Drawing of Naipaul |
In another passage, in the same book, Naipaul sees Islam as an imperialism more disruptive than the Roman Empire and the British raj: “There probably has been no imperialism like that of Islam and the Arabs. The Gauls, after 500 years of Roman rule, could recover their old gods and reverences; those beliefs hadn't died; they lay just below the Roman surface. But Islam seeks as an article of the faith to erase the past; the believers in the end honor Arabia alone; they have nothing to return to.” He holds that the greatest war that the Islamic fundamentalists are fighting is not with the capitalist West but with their own pre-Islamic past, “with everything that linked them to their own earth.”
In yesterday’s article, "Naipaul on Pakistan and Conversion to Islam,” I referred to two other passages from Beyond Belief in which Naipaul is criticizing Islam for making imperial demands on new converts and describing Pakistan as a criminal enterprise.
Stories and arguments are aplenty in Beyond Belief, and in his earlier book Among the Believers, but his overall thesis on Islam is incomplete and unconvincing. He warns his readers that the true believers of Islam could set the world to “boil” but he fails to explain why Islam is the world’s most popular religion—this religion has close to 2 billion adherents. There are several reports which suggest that Islam has already overtaken Christianity and is now the world’s largest religion. Pakistan has been on the boil since 1947, when the country came into being, but this has not weakened the hold of Islam on the nation’s politics and culture—in fact, the hold of Islam on Pakistani Muslims is much stronger today than it was in 1947.

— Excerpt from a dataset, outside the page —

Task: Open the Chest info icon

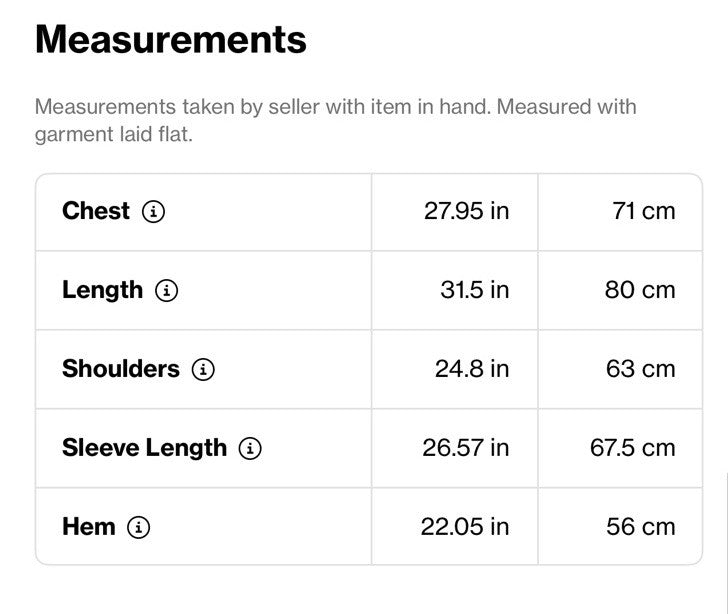Action: tap(153, 211)
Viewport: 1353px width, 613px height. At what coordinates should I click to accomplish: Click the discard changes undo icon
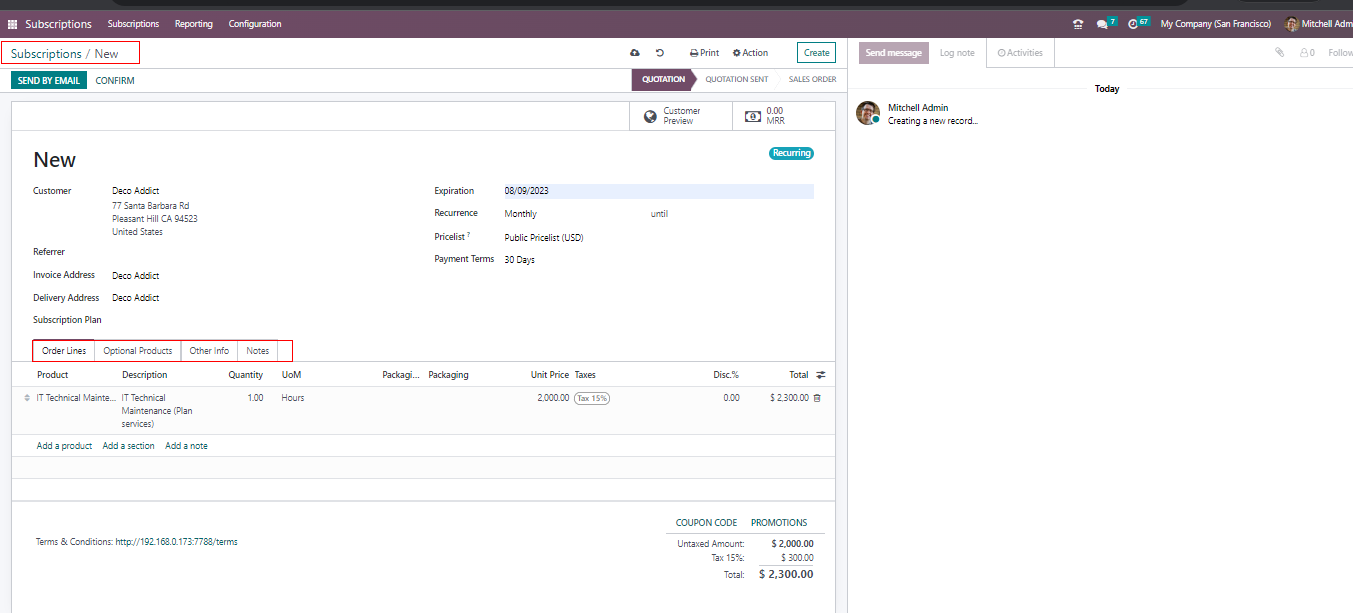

If Islam is imperialistic, if it coerces the new converts to discard their ancestral culture and Arabize themselves, then why do people continue to convert? Why do most new converts to Islam become radicalized? In his two books on Islam, Naipaul does not offer an explanation for Islam’s success as a world religion. He does not offer a conclusion, a unique solution to the problem of Islamic fundamentalism and imperialism. He is too uneasy with Islam to be an objective chronicler—is this because of his Hindu Brahmanical background? He was a Westernized intellectual but he never lost his empathy for Hinduism. It seems that he has examined the Islamic countries with the eyes of a Westernized Brahmin.